Commenting on the report, Daniel Lawson, senior vice president (SVP), Global Solutions, Verizon Business, “The future of CX is not about AI replacing humans; it is about using AI to make human interactions better. Businesses that use AI to preempt customer needs, empower their employees, and enhance personalisation while respecting privacy will be the market leaders of tomorrow.”
AI is being successfully leveraged by companies to enhance team capabilities and improve customer experience, rather than to replace human input.
- The power of proactive help: As outlined in the Insights Report, energy utility company Exelon is a prime example. During the COVID-19 lockdowns, the company used AI and predictive analytics to identify middle-income households that might have trouble paying their energy bills. This enabled them to proactively reach out with personalised recommendations for assistance programs, earning customer appreciation and proving that AI can solve real-world problems with a human-centric approach.
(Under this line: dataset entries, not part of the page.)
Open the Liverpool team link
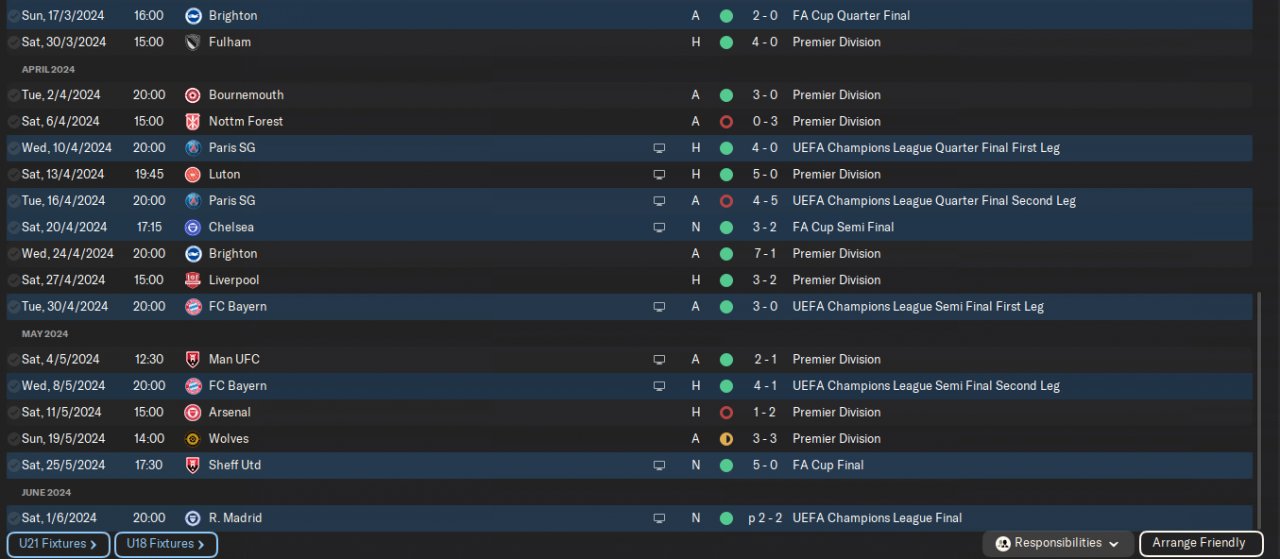Screen dimensions: 1280x559 tap(234, 280)
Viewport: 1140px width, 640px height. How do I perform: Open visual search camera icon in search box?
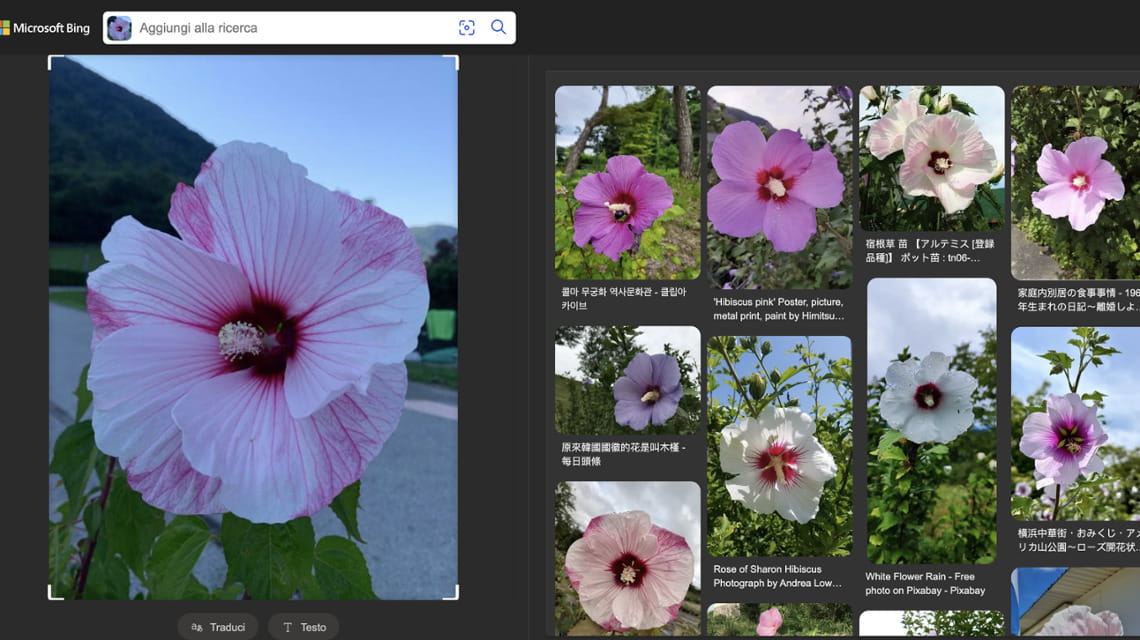(466, 28)
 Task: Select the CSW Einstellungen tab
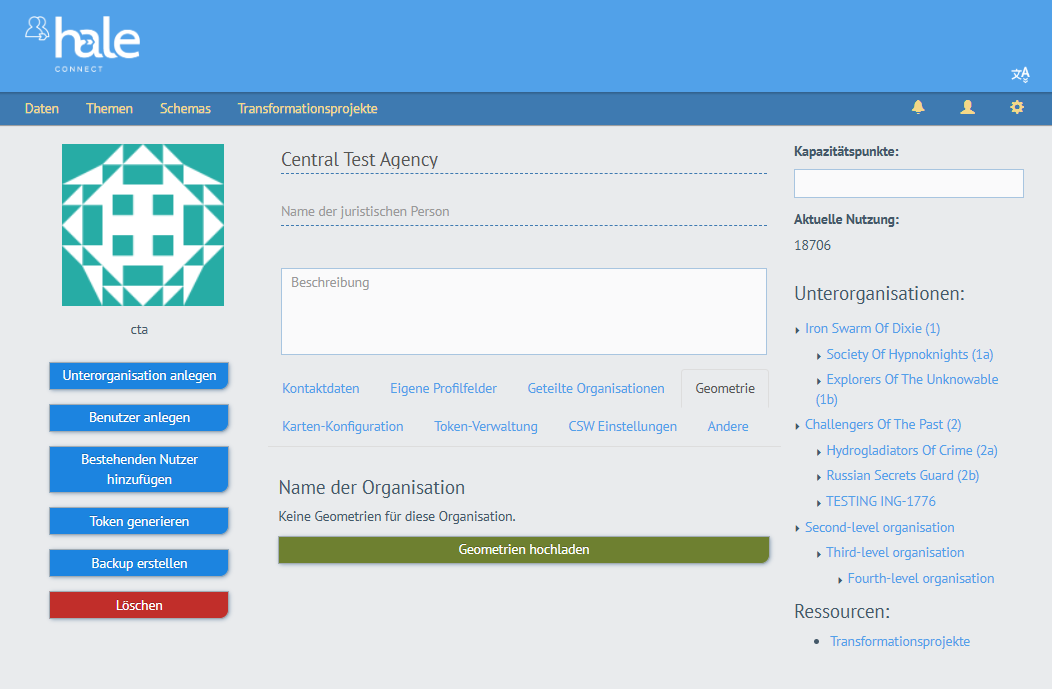pyautogui.click(x=622, y=427)
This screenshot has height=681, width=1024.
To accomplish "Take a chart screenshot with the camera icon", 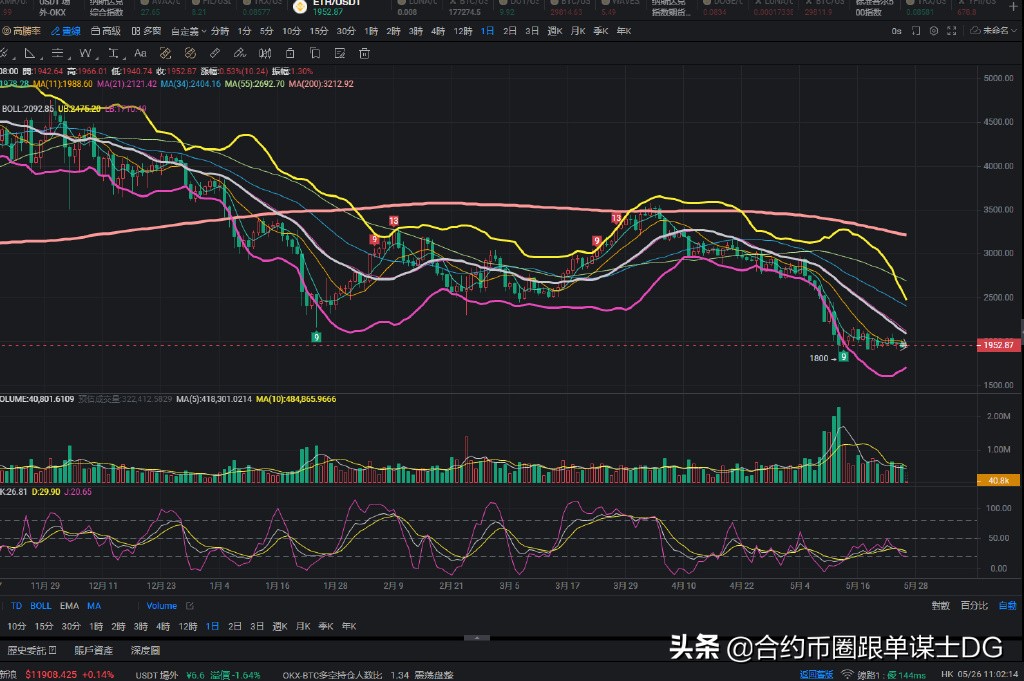I will pyautogui.click(x=916, y=31).
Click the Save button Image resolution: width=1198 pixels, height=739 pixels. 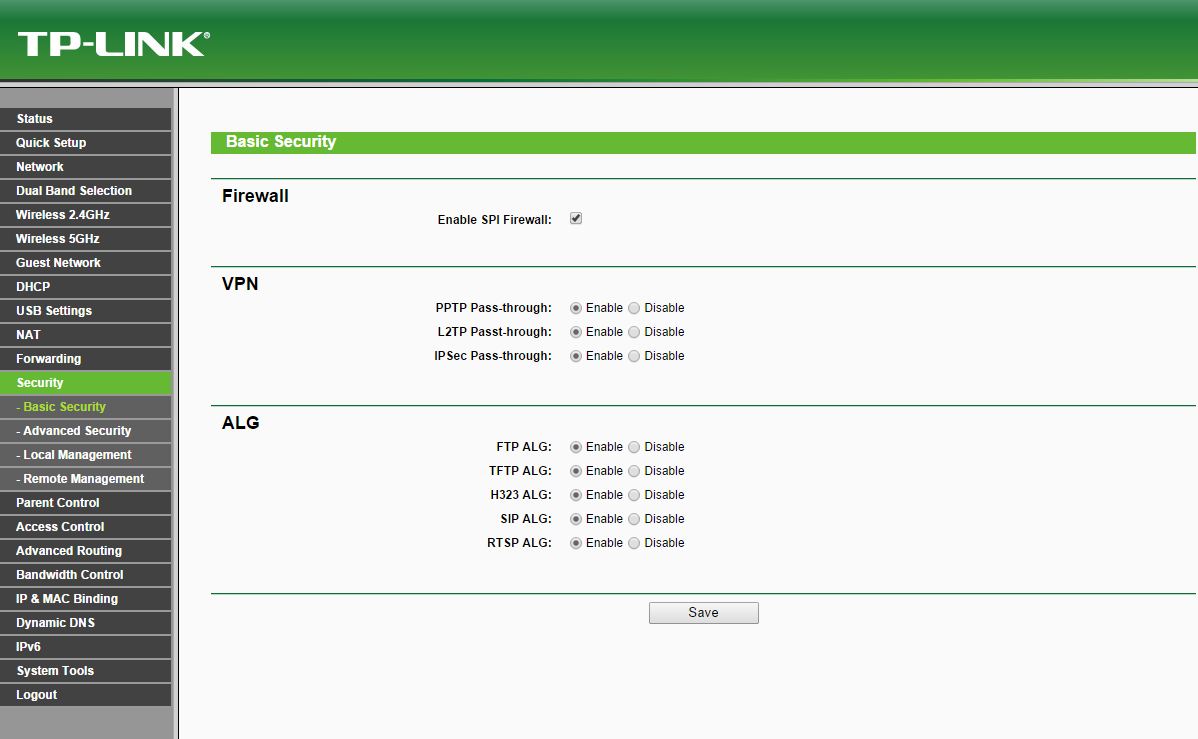pos(703,613)
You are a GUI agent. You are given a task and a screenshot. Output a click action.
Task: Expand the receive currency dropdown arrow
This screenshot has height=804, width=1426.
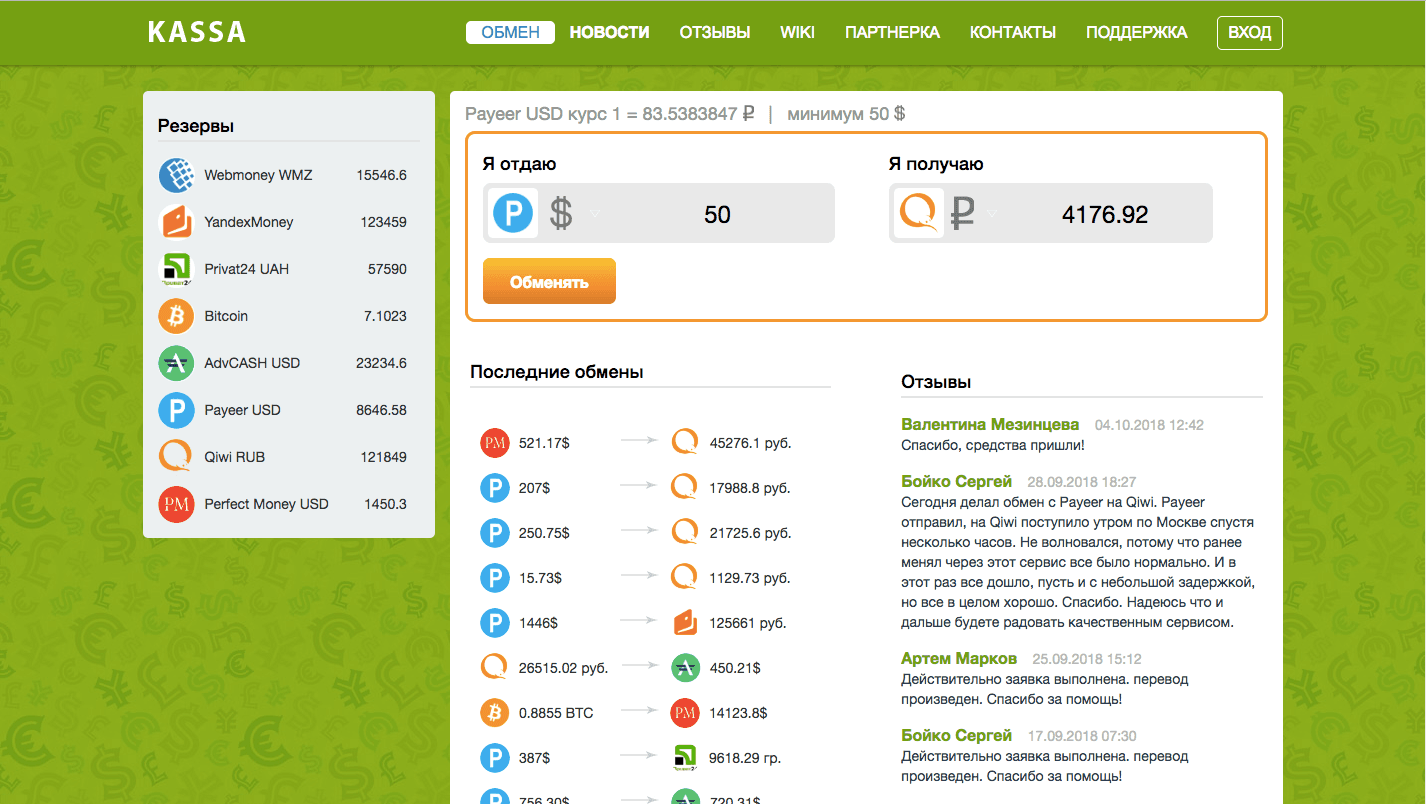992,212
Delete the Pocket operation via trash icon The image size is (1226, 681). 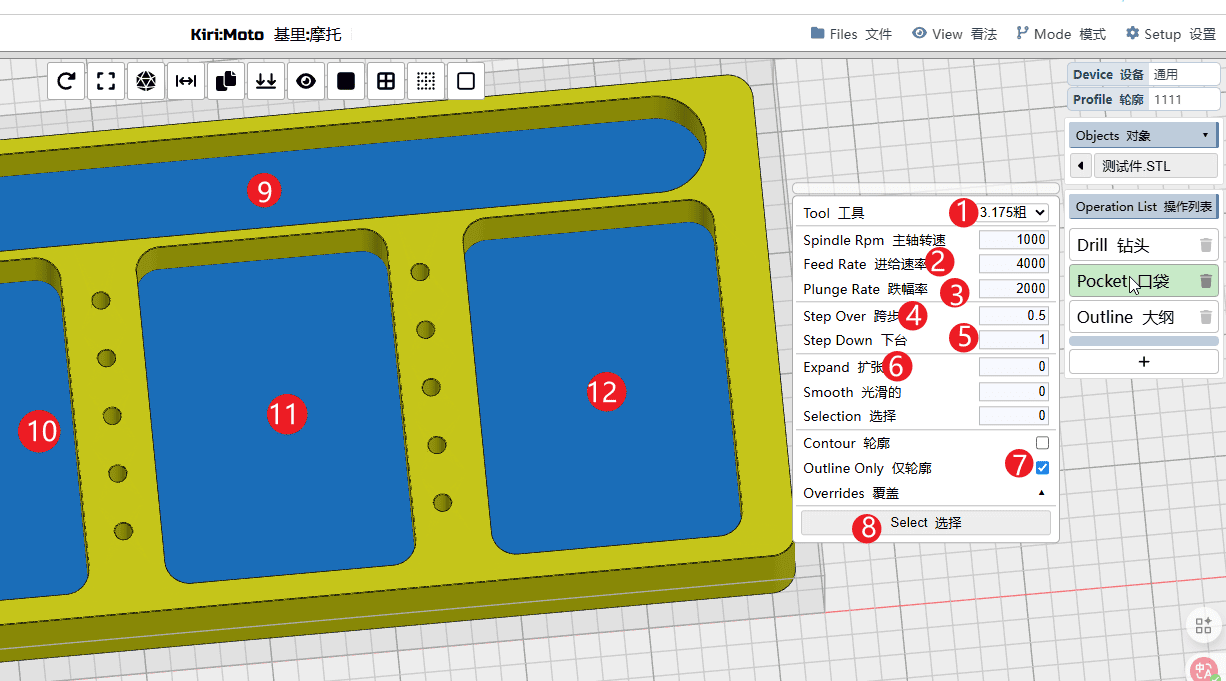pos(1206,281)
- AI as an agent’s assistant: Instead of being used to replace human agents, AI is being used to make them more effective. Exelon is piloting generative AI to help its customer service representatives handle calls more efficiently by providing the right data at the right time and summarising calls, which eases the agent’s burden. This aligns with the report’s finding that companies are now equally prioritising investments in both human and AI-driven CX improvements.